When word broke that the legendary Judge Crater case may be solved soon, I received phone calls from friends telling me that my grandfather was all over the news. But my grandfather wasn’t Joseph Force Crater. My grandfather was Maurice Bloch—a name that’s vanished from New York’s political scene, remembered only by Robert Morgenthau, filmmaker Ric Burns and civic activist George Spitz.
Bloch, who died at 38 after being diagnosed with a routine case of appendicitis, was the Democratic leader in the State Assembly from 1924 until 1929. He managed Robert Wagner Sr.’s campaign for U.S. Senate in 1926 and played a key role in Franklin Roosevelt’s gubernatorial campaign in 1928. His career and his mysterious death became intertwined with Judge Crater’s fate when I stumbled across a letter from F.D.R. that mentioned my grandfather as the sponsor of a judge who was associated with Crater. I’ve been researching the connection for years, which is why some friends actually thought that Crater, not Bloch, was my grandfather.

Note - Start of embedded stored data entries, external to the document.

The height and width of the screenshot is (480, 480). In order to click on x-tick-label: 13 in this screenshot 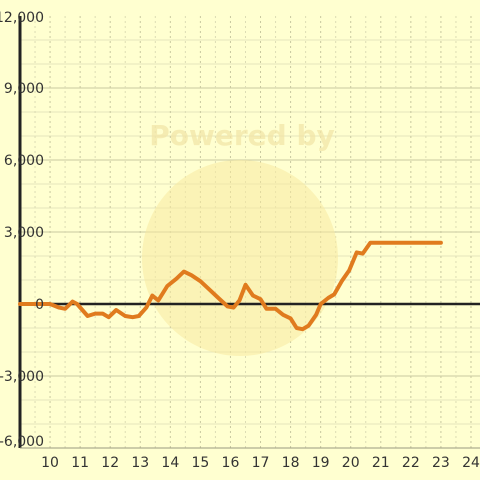, I will do `click(140, 463)`.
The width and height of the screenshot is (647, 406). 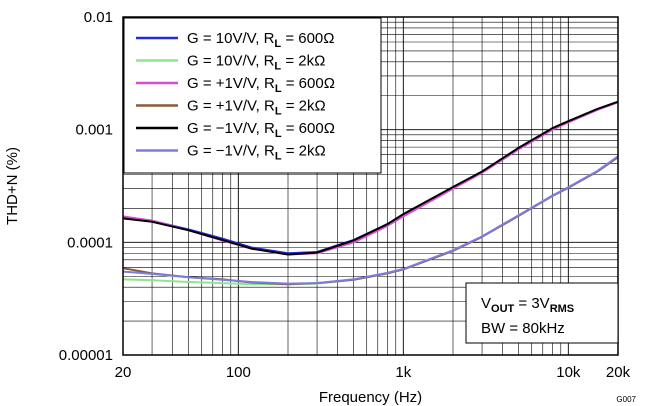 What do you see at coordinates (370, 398) in the screenshot?
I see `x-axis-label: Frequency (Hz)` at bounding box center [370, 398].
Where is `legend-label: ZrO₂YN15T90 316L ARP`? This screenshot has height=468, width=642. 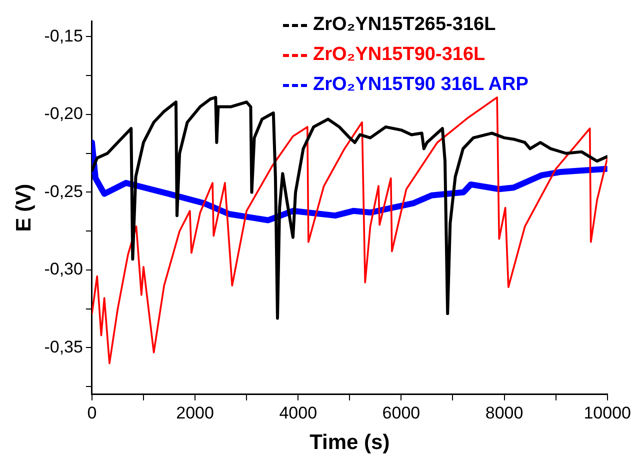
legend-label: ZrO₂YN15T90 316L ARP is located at coordinates (420, 85).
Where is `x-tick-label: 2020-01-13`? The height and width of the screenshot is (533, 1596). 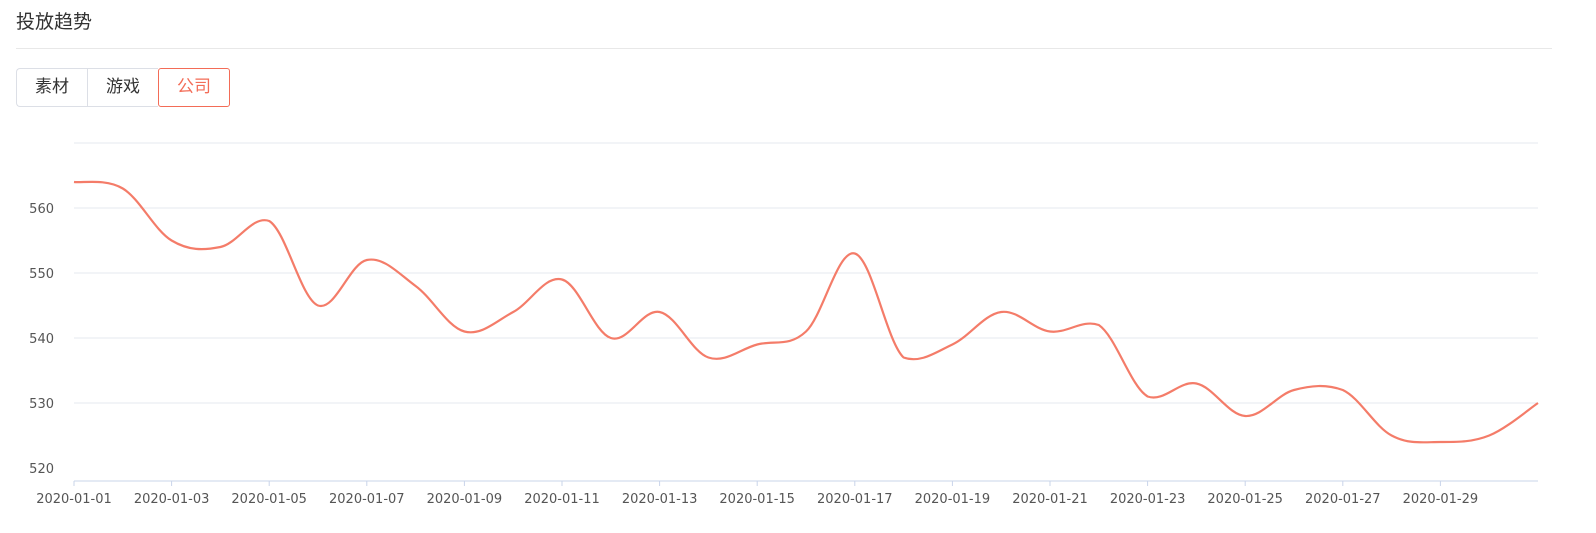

Maurice Bloch died in 1929, at a time when the buying and selling of judicial nominations was at its height. He was corresponding with F.D.R. about obtaining a State Supreme Court nomination in 1929, but the plan was foiled because it was too late to nominate Bloch for a seat that had been vacated in August by Tammany Hall’s candidate for Manhattan District Attorney, Thomas C.T. Crain.
Instead, Bloch went back to work managing that year’s State Assembly races and helping to plan F.D.R.’s 1930 re-election campaign. Roosevelt planned to appoint Bloch’s law partner, John A. Mullen, to the bench temporarily, with the understanding that Mullen would step down after the 1930 session and allow Bloch to run for the seat. But the appointment became stalled in late 1929, when various Tammany factions were quarreling over who should get the post.
Then Bloch died, suddenly, on Dec. 5, 1929, in Roosevelt Hospital. It was a huge story at the time, because Bloch was a rising star in New York politics. An obituary in The New York Times stated that Bloch was found “deal”—not “dead.” A typo, or a Freudian slip? What’s more, there’s a question mark on my grandfather’s death certificate next to his cause of death. There was no autopsy; his death was attributed to “exhaustion”—an odd way for a healthy 38-year-old to die.
In the meantime, F.D.R. still hadn’t filled the vacant State Supreme Court seat that my grandfather wanted. Another one became vacant a few weeks later, when Joseph Proskauer resigned. Judge Crater got the job. A few months later, he got into a cab and was never seen again.
Crater and Bloch knew each other very well through Senator Wagner—Crater had been Wagner’s law secretary and Bloch had been Wagner’s protégé. Crater and Bloch (and Mullen and Wagner) were doing Tammany business together for years before Bloch died and Crater vanished.
Recent news reports indicate that a bad cop—ironically named Good—murdered Crater with the help of two accomplices and buried him in Coney Island. The remains of five people had been found at the Coney Island site in the 1950’s, and now tests are being conducted to see if one set of remains could be Crater’s. If the tests are positive, a 75-year-old mystery will have been solved—but I still have questions about my grandfather’s death, and what connections there might be between the fates of Maurice Bloch and Joseph Force Crater.
The biggest stain on Bloch’s character involved the indictment of a General Sessions judge named Francis X. Mancuso from East Harlem. Mancuso was forced to resign his post amidst a financial scandal. My grandfather used his influence to get a Tammany man named Amedeo A. Bertini on the bench to replace Mancuso. Then, according to the plan, my grandfather would get Crain’s spot. Like in baseball, Bloch and his friends were looking to make a double switch.
Bertini was soon found to have withdrawn $100,000 from his bank account at the time of his appointment. There’s a picture of him at Crater’s swearing-in; he looks spooked. Crater was a frequent visitor to Bertini’s chambers after the $100,000 was withdrawn. Some of that money, I suspect, was to be used for Bloch’s judicial campaign. Why else would Bloch nominate Bertini, who was largely considered unqualified?
During the ensuing investigation of Bertini, Crater surely would have been called to testify about his relationship with his friend and fellow judge, who refused to waive immunity. But he was nowhere to be found.
Though Bloch’s death was attributed to exhaustion, I suspect a more sinister turn of events. I do know that a well-connected aspiring judge died for no apparent reason, not long before another judge disappeared forever. Even if the police and the press close the books on Judge Crater, I’ll still be keeping them open.